# The task
A word-for-word copy of the data, with no images, is the required answer.

Stored entries:
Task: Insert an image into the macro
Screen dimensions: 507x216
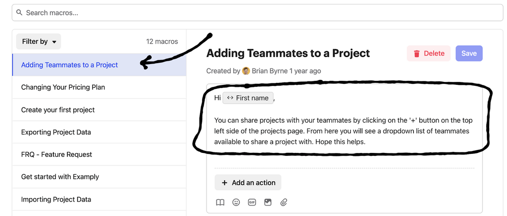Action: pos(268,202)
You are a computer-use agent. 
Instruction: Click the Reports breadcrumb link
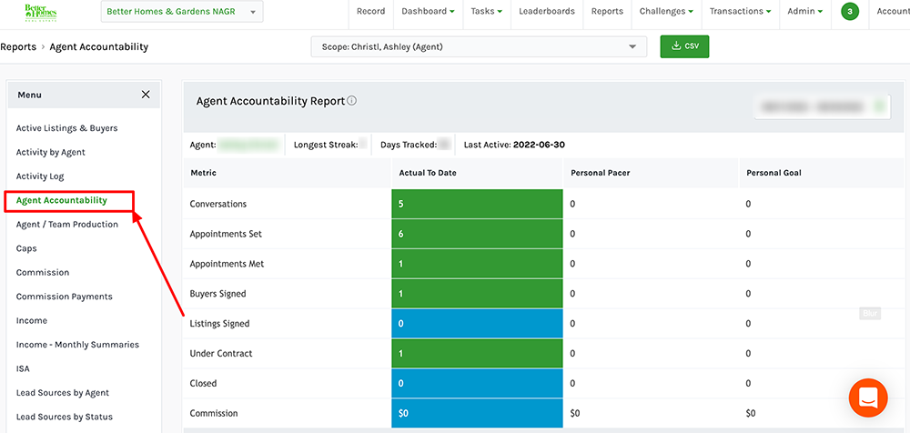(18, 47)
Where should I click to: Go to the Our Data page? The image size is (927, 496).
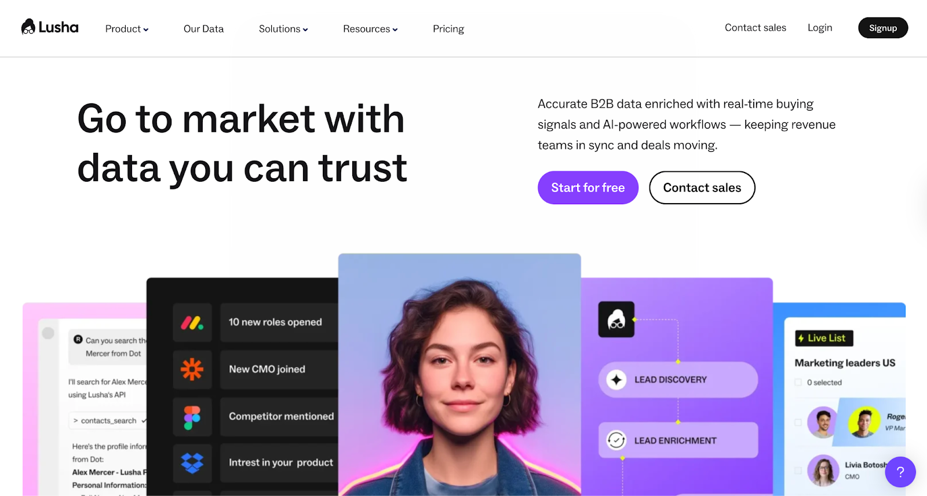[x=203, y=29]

# Written response
Task: Insert an image into the macro
Screen dimensions: 507x216
Action: pos(268,202)
You are a computer-use agent. 
Instruction: Click the Reports breadcrumb link
(18, 47)
Where should I click to: Go to the Our Data page? The image size is (927, 496).
[x=203, y=29]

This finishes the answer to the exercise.